L'inchiesta

Morte di Gaia Costa, chiuse le indagini sull’incidente di Porto Cervo Accusa di omicidio stradale per la conducente del Suv: ipotesi patteggiamento dopo gli accertamenti

Il Tribunale di Tempio Pausania (foto Ansa)

La Procura di Tempio Pausania ha chiuso le indagini sulla morte di Gaia Costa, la giovane di 24 anni di Tempio travolta da un Suv mentre attraversava sulle strisce pedonali a Porto Cervo lo scorso 8 luglio, poco prima delle 13. Una tragedia che aveva profondamente scosso l’intera Gallura.

Alla guida dell’auto coinvolta nell’incidente c’era la manager tedesca Vivian Spohr, moglie dell’amministratore delegato di Lufthansa, ora accusata di omicidio stradale. Gli accertamenti tecnici disposti dal procuratore Gregorio Capasso e dalla sostituta Milena Aucone sono stati completati e il procedimento entra così nella fase decisiva. Non è escluso che la vicenda possa concludersi con un patteggiamento, ipotesi attualmente al vaglio della difesa.

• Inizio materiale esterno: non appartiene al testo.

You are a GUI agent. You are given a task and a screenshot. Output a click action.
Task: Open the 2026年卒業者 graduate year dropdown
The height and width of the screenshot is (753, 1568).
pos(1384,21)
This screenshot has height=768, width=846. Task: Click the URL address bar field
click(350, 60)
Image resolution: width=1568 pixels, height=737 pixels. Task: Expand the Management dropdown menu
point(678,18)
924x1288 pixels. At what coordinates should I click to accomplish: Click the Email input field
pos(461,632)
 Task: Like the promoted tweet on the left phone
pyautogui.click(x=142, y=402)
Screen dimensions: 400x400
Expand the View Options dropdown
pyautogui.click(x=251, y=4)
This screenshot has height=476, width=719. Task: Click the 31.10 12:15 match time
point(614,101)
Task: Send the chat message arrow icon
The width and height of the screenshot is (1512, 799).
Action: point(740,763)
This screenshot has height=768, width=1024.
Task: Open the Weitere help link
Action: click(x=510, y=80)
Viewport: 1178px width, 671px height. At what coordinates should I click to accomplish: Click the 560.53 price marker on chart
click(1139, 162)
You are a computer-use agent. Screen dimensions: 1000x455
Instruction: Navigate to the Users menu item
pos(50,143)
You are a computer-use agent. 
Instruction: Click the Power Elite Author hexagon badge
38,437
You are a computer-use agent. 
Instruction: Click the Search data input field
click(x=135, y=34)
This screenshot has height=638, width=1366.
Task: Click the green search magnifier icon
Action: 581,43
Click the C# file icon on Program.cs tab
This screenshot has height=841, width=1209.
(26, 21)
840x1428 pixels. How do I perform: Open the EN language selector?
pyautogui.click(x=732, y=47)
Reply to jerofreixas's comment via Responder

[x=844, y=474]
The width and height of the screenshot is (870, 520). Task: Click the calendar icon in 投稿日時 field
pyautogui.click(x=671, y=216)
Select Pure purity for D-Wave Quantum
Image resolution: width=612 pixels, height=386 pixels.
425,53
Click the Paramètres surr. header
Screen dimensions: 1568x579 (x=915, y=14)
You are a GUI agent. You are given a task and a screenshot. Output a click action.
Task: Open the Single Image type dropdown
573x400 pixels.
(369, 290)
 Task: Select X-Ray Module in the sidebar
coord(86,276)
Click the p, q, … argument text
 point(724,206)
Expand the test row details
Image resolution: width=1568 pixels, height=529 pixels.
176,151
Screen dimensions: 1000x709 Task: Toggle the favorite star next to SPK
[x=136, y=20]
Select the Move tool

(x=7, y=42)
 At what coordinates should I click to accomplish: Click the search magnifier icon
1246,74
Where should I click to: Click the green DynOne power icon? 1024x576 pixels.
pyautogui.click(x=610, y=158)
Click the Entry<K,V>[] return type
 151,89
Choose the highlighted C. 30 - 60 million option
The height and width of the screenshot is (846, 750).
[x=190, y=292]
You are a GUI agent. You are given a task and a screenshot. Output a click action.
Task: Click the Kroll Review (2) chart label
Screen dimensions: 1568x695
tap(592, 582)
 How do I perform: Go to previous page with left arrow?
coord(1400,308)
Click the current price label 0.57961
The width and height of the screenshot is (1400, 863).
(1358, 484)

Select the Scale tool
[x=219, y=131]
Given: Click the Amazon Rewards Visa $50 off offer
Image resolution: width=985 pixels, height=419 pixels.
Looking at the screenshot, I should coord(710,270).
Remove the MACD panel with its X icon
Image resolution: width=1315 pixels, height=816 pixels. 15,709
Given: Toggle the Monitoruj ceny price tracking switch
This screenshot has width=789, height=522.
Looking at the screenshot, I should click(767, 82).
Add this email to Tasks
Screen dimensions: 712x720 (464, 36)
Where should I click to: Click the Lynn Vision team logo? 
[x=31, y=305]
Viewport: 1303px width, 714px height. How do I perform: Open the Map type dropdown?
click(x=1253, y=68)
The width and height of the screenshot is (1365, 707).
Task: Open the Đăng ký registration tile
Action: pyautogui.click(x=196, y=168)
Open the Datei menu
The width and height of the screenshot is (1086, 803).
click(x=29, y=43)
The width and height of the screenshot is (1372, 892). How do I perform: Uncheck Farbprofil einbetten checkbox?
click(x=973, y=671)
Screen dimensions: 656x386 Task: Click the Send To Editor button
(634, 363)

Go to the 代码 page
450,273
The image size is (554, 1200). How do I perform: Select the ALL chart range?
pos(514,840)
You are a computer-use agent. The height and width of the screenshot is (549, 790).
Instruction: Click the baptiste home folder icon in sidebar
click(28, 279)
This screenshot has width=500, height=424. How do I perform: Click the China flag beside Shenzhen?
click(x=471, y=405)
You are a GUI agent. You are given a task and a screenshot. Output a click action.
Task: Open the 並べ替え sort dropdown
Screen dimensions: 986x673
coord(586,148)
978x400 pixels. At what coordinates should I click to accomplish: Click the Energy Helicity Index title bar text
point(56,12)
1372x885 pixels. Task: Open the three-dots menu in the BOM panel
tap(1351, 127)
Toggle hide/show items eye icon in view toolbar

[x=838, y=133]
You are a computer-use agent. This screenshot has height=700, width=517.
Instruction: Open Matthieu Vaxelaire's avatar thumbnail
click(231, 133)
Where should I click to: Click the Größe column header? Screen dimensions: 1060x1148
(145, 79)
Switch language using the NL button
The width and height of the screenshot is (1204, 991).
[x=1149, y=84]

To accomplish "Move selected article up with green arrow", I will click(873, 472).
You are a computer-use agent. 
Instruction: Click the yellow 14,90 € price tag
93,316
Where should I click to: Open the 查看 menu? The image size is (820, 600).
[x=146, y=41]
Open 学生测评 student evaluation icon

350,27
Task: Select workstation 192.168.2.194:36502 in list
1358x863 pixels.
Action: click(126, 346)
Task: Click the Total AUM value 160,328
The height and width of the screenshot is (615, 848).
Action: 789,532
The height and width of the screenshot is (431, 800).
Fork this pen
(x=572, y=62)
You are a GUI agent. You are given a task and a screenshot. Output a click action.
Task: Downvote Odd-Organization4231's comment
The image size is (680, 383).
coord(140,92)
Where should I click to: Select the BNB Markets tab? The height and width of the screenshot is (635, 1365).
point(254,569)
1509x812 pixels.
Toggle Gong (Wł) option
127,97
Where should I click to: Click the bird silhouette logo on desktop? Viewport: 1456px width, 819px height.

Determinante la relazione del consulente della Procura, l’ingegnere Marco Antonio Pes, secondo cui l’improvvisa ripartenza del Suv mentre la giovane si trovava davanti al veicolo sarebbe riconducibile «con ogni probabilità a una grave e prolungata distrazione della conducente». Dalle indagini emerge che la guidatrice avrebbe controllato soltanto il movimento dell’auto che la precedeva, senza accorgersi della presenza del pedone sulla destra.

Sono state escluse anomalie tecniche del mezzo o cause esterne: al momento dell’incidente le condizioni erano ottimali, con buona visibilità, fondo stradale asciutto e assenza di criticità ambientali. La relazione evidenzia inoltre che l’automobilista aveva piena visibilità dell’attraversamento pedonale.

Fondamentali anche le immagini del sistema di videosorveglianza acquisite dai carabinieri, che hanno permesso di ricostruire con precisione le fasi precedenti all’impatto. Un’ulteriore perizia informatica ha accertato che la conducente non stava utilizzando lo smartphone al momento dell’investimento.

La famiglia di Gaia Costa, assistita dall’avvocato Antonello Desini, ha partecipato agli accertamenti con propri consulenti tecnici, collaborando alla ricostruzione della dinamica. Ora si attende la decisione della Procura sulle prossime mosse giudiziarie, mentre resta vivo il ricordo della giovane, simbolo di una tragedia che ha segnato profondamente la comunità gallurese.